Threat Database Malware Miasma Worm

Miasma Worm

By Mezo in Malware, Worms

The ongoing Miasma self-replicating supply chain attack campaign has expanded beyond package registries and is now directly impacting GitHub repositories. According to findings from OpenSourceMalware, the incident affected 73 repositories across four Microsoft GitHub organizations: Azure, Azure-Samples, Microsoft, and MicrosoftDocs. As a result, GitHub restricted access to the compromised repositories for violating its Terms of Service.

Users attempting to access affected projects, including the Azure Functions Host repository, are greeted with a notice indicating that GitHub staff have disabled access and that repository owners must contact GitHub Support for further information.

Among the repositories impacted by the campaign are:

azure-search-openai-demo-purviewdatasecurity, 
Connectors-NET-LSP, 
Connectors-NET-SDK, 
durabletask, 
durabletask-dotnet, 
durabletask-go, 
durabletask-js, 
durabletask-mssql
functions-container-action, 
homebrew-functions, 
llm-fine-tuning, 
Windows-driver-docs

Durable Task Ecosystem Suffers a Second Compromise

One of the most significant aspects of the latest activity is the apparent re-compromise of the 'durabletask' ecosystem. The durabletask PyPI package was previously infected by TeamPCP in May 2026 and used to distribute an information-stealing malware targeting Linux systems.

A month later, the impact appears far broader. Not only has the primary Azure/durabletask repository disappeared, but related repositories across Microsoft's ecosystem have also been affected. The compromised projects include implementations for .NET, Go, Java, JavaScript, MSSQL, Netherite, protobuf, and the Durable Functions monitoring components.

Security researchers believe the connection between the original compromise and the current takedown is unlikely to be accidental. The recurrence suggests that credentials compromised during the earlier incident may never have been fully secured, allowing attackers to regain or maintain access.
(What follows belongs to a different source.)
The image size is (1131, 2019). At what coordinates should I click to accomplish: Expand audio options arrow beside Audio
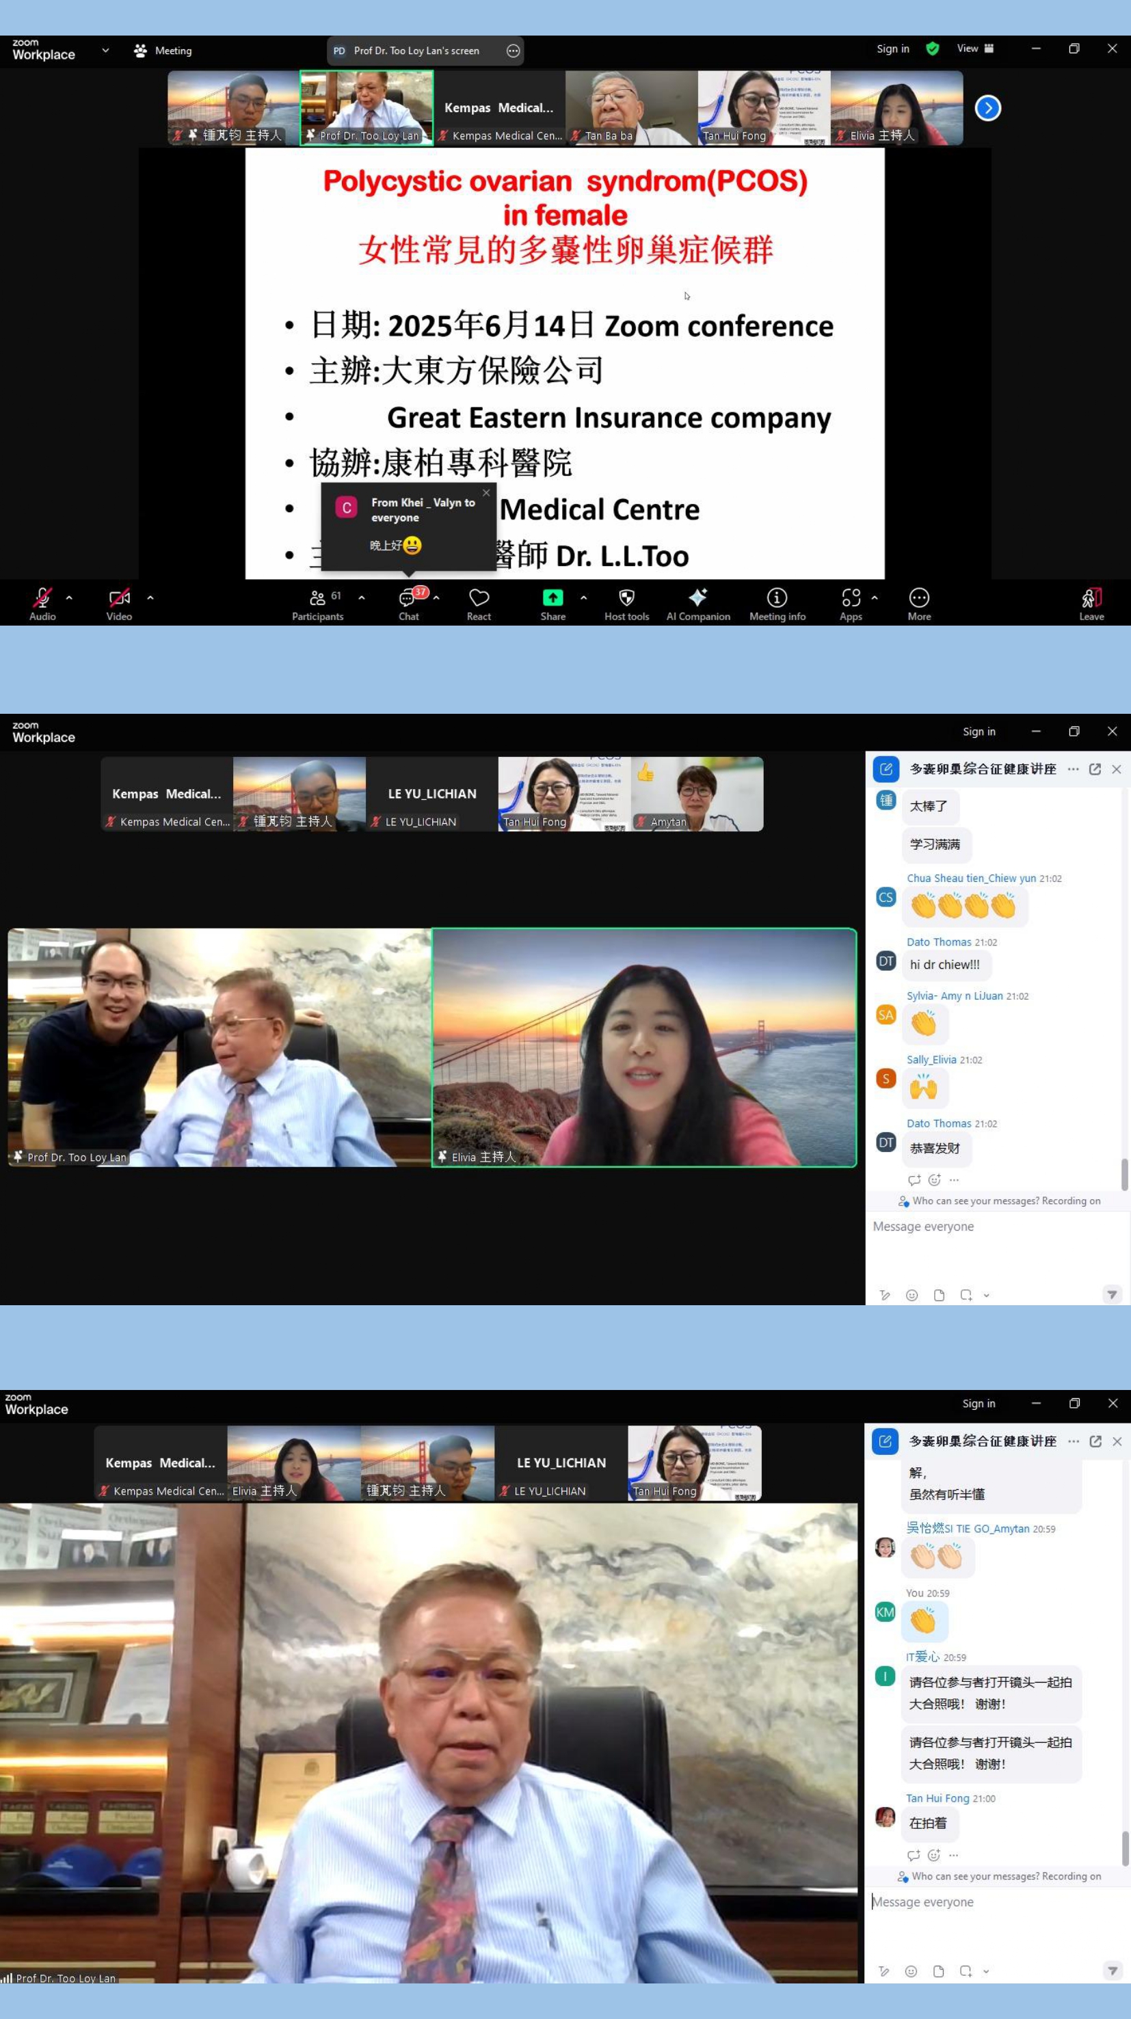(x=69, y=598)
Miasma Evolves from the Mini Shai-Hulud Worm

Researchers assess Miasma as a variant of the Mini Shai-Hulud worm that TeamPCP publicly released in mid-May 2026. Since then, the malware has continuously evolved, refining its propagation techniques while infecting additional packages and repositories.

The campaign has used several repository descriptions when creating public repositories that expose stolen secrets, including 'Miasma: The Spreading Blight,' 'Miasma : The Spreading Blight,' 'Miasma - The Spreading Blight,' and 'Hades - The End for the Damned.' Current observations indicate 13 repositories carrying the 'Hades' description and 82 repositories using one of the Miasma-related naming variations.

Direct Repository Infections Signal a New Attack Strategy

In a notable shift in tactics, Miasma has been observed bypassing the npm registry altogether. Instead of poisoning packages through traditional distribution channels, threat actors directly modified the GitHub repository 'icflorescu/mantine-datatable' along with four associated projects: mantine-contextmenu, next-server-actions-parallel, mantine-datatable-v6, and mantine-contextmenu-v6.

The malicious commit introduced no additional dependencies, making detection more difficult. Instead, attackers embedded a 4.3 MB payload runner configured to execute automatically through five widely used developer tools: Claude Code, Gemini CLI, Cursor, Visual Studio Code, and the npm test script. The infection activates when developers clone an affected repository and open it within an AI-assisted coding environment. Researchers identified the payload as the same staged Bun loader previously used in registry-focused attacks, but adapted for long-term persistence within source repositories.

Exploiting Trust Rather Than Vulnerabilities

The Miasma campaign highlights fundamental weaknesses in the trust model underpinning modern open-source software distribution. Unlike many supply chain attacks that rely on exploiting software flaws, this operation succeeds by abusing legitimate development and publishing mechanisms.

Its ability to spread recursively through downstream users and repeatedly compromise new targets has made it one of the most significant and persistent software supply chain threats observed to date. The campaign's effectiveness stems from its capacity to propagate exponentially throughout the ecosystem, turning infected users into new vectors of compromise.

The underlying Shai-Hulud methodology does not target vulnerabilities in platforms such as npm or GitHub. Instead, it undermines the core assumption that software published by authenticated maintainers and signed with valid credentials can be trusted. By compromising both maintainer accounts and their associated signing keys, attackers can perform malicious publishing activities that appear completely legitimate.

From the perspective of package registries and repository platforms, these malicious releases are virtually indistinguishable from routine software updates. This ability to operate entirely within trusted workflows explains why many conventional security controls have struggled to detect and stop the campaign.